▶ Exercise instructions
Write the next part of the forum thread about Scott's top soil, starting after its final line.
─── Text
# Anybody using Scott's Top Soil?



## soundsmith (Sep 13, 2015)

Scott's Premium Top Soil. "Premium Topsoil, an all-purpose soil for planting, seeding, filling and leveling. The topsoil features a consistent texture with no rocks or sticks and a premium blend of organic materials plus sphagnum peat moss to help encourage root development. Ingredients: This product is regionally formulated from (one or more of the following: peat, composted forest products, aged rice hulls or compost) and Sphagnum Peat Moss." 

I have a B. smithi coming next week so I need to decide if I want to try a top soil substrate or just get another bag of Eco Earth, either way I go needs to be soon so it'll be dry in time.


----------



## windscorpions1 (Sep 13, 2015)

I'd just get the bag of eco earth...better safe then sorry when your not sure about something


----------



## soundsmith (Sep 13, 2015)

Well, I've seen a couple of people mention using it specifically but I was curious to see if I could find more than two people that use it haha. Everyone else just says "top soil" which isn't specific. There's over a dozen top soils to choose from at my local Home Depot, and only a couple of those have no fertilizers or anything else that would be harmful - Scott's being one of them. I wasn't really asking if it was safe, going by the discussions I saw where they mentioned it I think it's fine. Just seeing if anyone else is using it.


----------



## Beary Strange (Sep 13, 2015)

What they've mentioned using is plain, additive-free top soil; essentially, dirt. The ingredients list should immediately give away that it is inappropriate when it mentions additives, like compost.

Reactions: Like 2


----------



## soundsmith (Sep 13, 2015)

Well that settles it then. EE it shall be.


----------



## Poec54 (Sep 13, 2015)

I use the cheap top soil from Home Depot, you don't need to pay the premium price for Scott's.  In Florida the brand is Timberline, but it varies throughout the country.  I can't stand using any cocofiber substrate for tarantulas.

Reactions: Helpful 1


----------



## cold blood (Sep 13, 2015)

Poec54 said:


> I use the cheap top soil from Home Depot, you don't need to pay the premium price for Scott's.  In Florida the brand is Timberline, but it varies throughout the country.  I can't stand using any cocofiber substrate for tarantulas.
──────
─── Listing
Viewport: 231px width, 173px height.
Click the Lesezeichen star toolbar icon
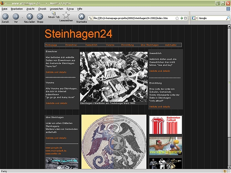point(66,15)
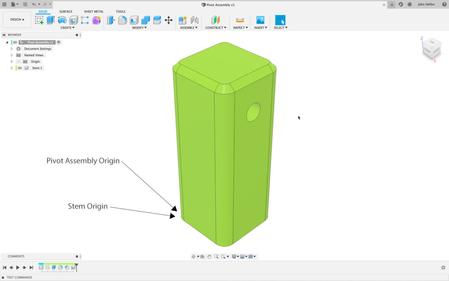Select the Create Sketch tool
The width and height of the screenshot is (449, 281).
(x=39, y=20)
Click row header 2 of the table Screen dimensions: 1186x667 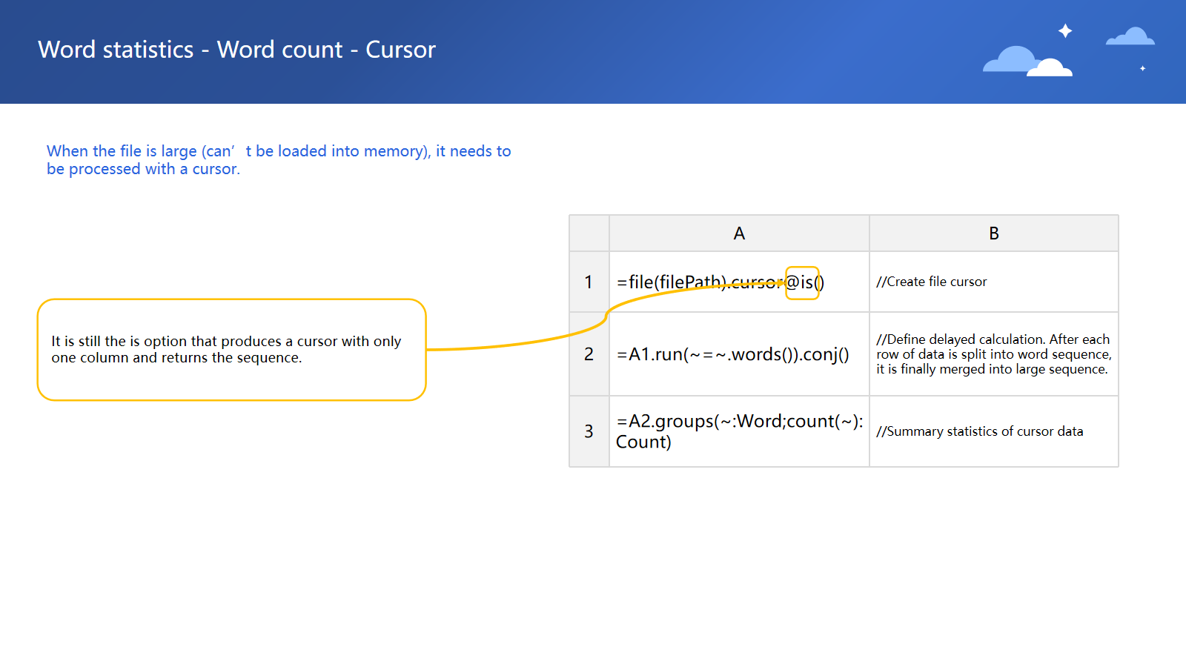[589, 354]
──────
▶ Exercise result
+1

My sentiments exactly.   I wouldn't touch Scotts product.   The cheap stuff is where you want to look, costs 1/4 the price of scotts.....here the Home Depot brand is Earthgro.   Costs $1.37 for a 40lb bag.   I VASTLY prefer it to the typical substrates like coco fiber, jungle mix or eco earth.

One thing I notice a while back when I had a mite issue...it was that NONE of the enclosures with top soil were effected...not one, despite being located in the same place, the mites seemed to prefer the eco earth and jungle mix....even if soil didn't cost a small fraction of the typical alternatives, this was enough to move me permanently in the direction of soil for all my enclosures.

Your $ is better spent on spiders and enclosures than on (ridiculously) over-priced substrate.  JMO

The soil looks better and more natural, too....as every spider you will ever see in the wild will live on soil unless they are Avics, which live in trees.

Reactions: Like 2 | Helpful 1


----------



## viper69 (Sep 13, 2015)

cold blood said:


> +1
> 
> My sentiments exactly.   I wouldn't touch Scotts product.   The cheap stuff is where you want to look, costs 1/4 the price of scotts.....here the Home Depot brand is Earthgro.   Costs $1.37 for a 40lb bag.   I VASTLY prefer it to the typical substrates like coco fiber, jungle mix or eco earth.
> 
> ...


This mite issue and soil is interesting! I may try soil


----------



## soundsmith (Sep 13, 2015)

cold blood said:


> +1
> 
> My sentiments exactly.   I wouldn't touch Scotts product.   The cheap stuff is where you want to look, costs 1/4 the price of scotts.....here the Home Depot brand is Earthgro.   Costs $1.37 for a 40lb bag.   I VASTLY prefer it to the typical substrates like coco fiber, jungle mix or eco earth.
> 
> ...


I was hoping you would chime in. I've decided not to bother with Scott's, I might try the nursery down the street to see what kind of soil options they have. Right now I have some EE drying out for the enclosure, so that is on standby, but I really would like to try out soil for this next T.

Reactions: Like 1


----------



## cold blood (Sep 13, 2015)

viper69 said:


> This mite issue and soil is interesting! I may try soil


I found it interesting as well.  I was surprised by this revelation.

Reactions: Like 1


----------



## Chris LXXIX (Sep 13, 2015)

Not for hijack the thread but sometimes i wonder if i'm the only one using coco fiber here 
joking


----------



## cold blood (Sep 13, 2015)

I think most people use it Chris.


----------



## Angel Minkov (Sep 13, 2015)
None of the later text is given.